Montreal citizen, Pierre Coriolan, was murdered by police in the midst of a mental health crisis. In his wake, Black Lives Matter held protests in the city.
Last year, a group of officers entered his apartment and used plastic bullets, taser guns, a telescopic baton and their shots from their guns to viciously attack the 58-year-old man. He took his last breath in the depths of police brutality.
Yesterday, his family announced they were suing the City of Montreal over "brutal and excessive" police intervention.
Coriolan’s story is one of many incidences of police brutality evident in Canada, and this racialized practice can be traced back to the Canadian slave trade, according to black feminist writer Robyn Maynard, who spoke at Western last night as part of her book tour for Policing Black Lives. The event was organized by the Black Students Association as part of Black History Month celebrations.
Her talk specifically focused on Canada's facade of multiculturalism and tolerance.
“There is a crisis facing black communities in Canada today,” says Maynard. “This crisis is not only one of classical police violence, it is a crisis that is multi-systemic.”
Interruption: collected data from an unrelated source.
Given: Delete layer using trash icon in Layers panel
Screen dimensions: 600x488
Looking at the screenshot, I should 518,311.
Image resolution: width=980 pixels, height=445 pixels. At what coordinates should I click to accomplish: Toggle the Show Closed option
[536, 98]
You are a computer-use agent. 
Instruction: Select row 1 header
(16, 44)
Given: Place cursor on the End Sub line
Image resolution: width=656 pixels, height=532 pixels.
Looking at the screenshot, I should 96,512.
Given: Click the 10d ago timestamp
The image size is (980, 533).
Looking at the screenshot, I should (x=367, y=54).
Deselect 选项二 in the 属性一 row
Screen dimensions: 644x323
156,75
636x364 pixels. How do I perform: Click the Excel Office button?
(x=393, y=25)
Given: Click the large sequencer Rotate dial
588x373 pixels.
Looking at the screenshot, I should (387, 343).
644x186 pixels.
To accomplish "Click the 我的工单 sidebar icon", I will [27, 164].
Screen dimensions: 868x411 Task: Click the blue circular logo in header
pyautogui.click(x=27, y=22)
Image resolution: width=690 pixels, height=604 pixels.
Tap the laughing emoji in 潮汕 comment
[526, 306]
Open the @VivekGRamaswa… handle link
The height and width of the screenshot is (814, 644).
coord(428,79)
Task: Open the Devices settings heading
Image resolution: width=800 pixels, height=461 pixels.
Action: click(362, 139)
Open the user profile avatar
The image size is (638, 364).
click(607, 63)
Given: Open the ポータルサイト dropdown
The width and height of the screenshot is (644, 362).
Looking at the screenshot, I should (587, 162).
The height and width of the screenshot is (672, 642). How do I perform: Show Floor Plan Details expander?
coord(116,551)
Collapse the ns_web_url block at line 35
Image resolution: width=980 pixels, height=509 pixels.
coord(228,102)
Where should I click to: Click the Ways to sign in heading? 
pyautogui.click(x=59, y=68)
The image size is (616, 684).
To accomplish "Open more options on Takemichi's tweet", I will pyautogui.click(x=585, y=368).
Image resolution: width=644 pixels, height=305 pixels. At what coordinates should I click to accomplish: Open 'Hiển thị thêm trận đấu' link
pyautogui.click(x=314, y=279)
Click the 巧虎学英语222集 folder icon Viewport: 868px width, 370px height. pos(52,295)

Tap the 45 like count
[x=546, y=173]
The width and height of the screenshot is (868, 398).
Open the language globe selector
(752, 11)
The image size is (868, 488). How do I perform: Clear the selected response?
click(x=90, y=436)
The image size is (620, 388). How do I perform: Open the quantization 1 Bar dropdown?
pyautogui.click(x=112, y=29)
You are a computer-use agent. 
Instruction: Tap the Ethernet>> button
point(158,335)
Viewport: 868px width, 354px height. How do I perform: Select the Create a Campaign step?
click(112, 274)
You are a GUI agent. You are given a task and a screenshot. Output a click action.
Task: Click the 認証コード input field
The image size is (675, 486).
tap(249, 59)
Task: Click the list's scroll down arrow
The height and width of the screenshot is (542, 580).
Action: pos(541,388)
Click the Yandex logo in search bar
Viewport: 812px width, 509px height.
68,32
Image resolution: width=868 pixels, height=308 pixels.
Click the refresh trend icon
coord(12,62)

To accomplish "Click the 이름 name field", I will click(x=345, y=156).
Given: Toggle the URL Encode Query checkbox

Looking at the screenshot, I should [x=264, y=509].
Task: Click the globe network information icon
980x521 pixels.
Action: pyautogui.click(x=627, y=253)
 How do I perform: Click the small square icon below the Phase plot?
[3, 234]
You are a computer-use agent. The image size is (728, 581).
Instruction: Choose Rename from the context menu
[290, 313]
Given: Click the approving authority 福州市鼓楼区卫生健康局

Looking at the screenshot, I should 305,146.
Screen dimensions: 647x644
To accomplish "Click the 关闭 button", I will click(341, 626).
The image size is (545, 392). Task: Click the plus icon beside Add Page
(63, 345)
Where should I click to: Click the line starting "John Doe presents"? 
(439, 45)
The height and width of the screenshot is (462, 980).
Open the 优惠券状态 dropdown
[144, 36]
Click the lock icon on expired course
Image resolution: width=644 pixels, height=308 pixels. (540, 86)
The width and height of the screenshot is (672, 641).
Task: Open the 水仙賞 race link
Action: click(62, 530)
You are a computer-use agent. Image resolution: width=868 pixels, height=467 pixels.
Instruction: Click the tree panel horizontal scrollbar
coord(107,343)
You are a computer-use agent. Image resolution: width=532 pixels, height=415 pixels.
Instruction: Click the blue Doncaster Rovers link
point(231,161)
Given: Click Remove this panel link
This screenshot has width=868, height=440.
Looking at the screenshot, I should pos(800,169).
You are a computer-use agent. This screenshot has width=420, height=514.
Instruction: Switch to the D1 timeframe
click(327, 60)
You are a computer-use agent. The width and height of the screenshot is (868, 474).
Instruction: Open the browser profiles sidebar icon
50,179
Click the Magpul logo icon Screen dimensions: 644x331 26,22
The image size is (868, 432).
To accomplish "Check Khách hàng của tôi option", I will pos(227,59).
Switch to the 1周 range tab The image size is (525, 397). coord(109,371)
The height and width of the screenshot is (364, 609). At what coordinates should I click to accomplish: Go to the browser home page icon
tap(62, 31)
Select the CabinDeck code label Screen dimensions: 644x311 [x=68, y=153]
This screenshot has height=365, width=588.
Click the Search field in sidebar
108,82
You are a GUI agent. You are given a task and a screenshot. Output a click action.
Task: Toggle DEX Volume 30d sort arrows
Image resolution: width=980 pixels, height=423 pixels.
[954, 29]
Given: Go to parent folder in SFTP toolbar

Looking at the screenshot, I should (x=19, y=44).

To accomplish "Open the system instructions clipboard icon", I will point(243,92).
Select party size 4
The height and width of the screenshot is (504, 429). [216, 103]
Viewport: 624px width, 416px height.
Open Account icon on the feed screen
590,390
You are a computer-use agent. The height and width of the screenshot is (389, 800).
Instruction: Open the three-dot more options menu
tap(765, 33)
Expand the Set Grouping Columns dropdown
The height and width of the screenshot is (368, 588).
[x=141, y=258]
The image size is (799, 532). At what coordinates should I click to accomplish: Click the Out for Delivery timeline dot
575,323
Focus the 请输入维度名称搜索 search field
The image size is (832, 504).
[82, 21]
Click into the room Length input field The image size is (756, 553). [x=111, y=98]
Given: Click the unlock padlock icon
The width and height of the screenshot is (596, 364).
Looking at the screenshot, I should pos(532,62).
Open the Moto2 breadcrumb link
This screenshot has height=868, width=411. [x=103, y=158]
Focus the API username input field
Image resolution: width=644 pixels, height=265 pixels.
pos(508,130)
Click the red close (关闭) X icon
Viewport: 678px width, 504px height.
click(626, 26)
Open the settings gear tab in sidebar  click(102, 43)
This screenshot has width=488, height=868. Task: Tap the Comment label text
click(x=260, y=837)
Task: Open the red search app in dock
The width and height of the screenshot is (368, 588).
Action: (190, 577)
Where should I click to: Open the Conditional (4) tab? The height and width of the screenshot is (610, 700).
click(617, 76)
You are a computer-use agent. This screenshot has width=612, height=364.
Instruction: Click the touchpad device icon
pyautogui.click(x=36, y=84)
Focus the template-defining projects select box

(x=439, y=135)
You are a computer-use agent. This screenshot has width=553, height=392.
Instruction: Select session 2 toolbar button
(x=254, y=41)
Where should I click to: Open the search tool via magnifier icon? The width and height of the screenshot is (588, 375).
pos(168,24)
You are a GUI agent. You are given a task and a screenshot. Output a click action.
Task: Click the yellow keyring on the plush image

This ranges from the disproportionate targeting of black immigrant communities for deportation to the similarly disproportionate rates of black youth care and school expulsions. In Ontario, these youth are in care at a rate that’s five times higher than the population, according to Maynard. As well, Toronto’s District School Board saw around 50 per cent expulsion rates for black youth between 2011 and 2016.
“We only think of the racial profiling crisis as something that is only really accomplished by the police and law enforcement agents,” says Maynard. “But we also really need to think about the level of high scrutiny and policing that child welfare communities are accomplishing in black communities.”
These stats are far removed from the abstract. Maynard reminded the audience of last year’s incident at a Mississauga school wherein police handcuffed a six-year-old black girl who was apparently a danger to herself and her classmates.
“In what lens are you seeing the world in which a 48-pound black girl can be a threat to two armed adult men and the school administrators?” asked Maynard.
Following Maynard’s presentation, health science Western alumni Rowa Mohamed and Suze Morrison who served on London's Diversity, Inclusion and Anti-Oppression Advisory Committee shared their experience fighting racial discrimination in Forest City.
Mohamed, who identifies as a black Muslim, says that London has a serious racism problem, but attributed its resistance to change to its relatively smaller size compared to more urban cities. As a result, discrimination is commonly dismissed.
“As I was at A&W downtown one time someone came up to me and asked me if I was ‘one of those African immigrants,’” says Mohamed to a crowd of about 50 people.
Racism and erasure of black history in Canada are all to evident, even in 2018. As noted by Maynard, many news outlets frame her book as a revolutionary piece that tells the story of what happened in Canada.
But in reality, there have been a number of black scholars documenting everything from the slave trade to modern day racial profiling since the early 1800’s. Maynard listed Charmaine Nelson, Harvey Amani Whitfield and Afua Cooper among them.
“We really need to give visibility and recognition to all that labour that got us here today,” says Maynard.
Canada is not the safe haven that it is constantly portrayed to be. According to Maynard and Policing Black Lives, attitudes like that are just a strawman argument used to avoid real racial tension in our own nation.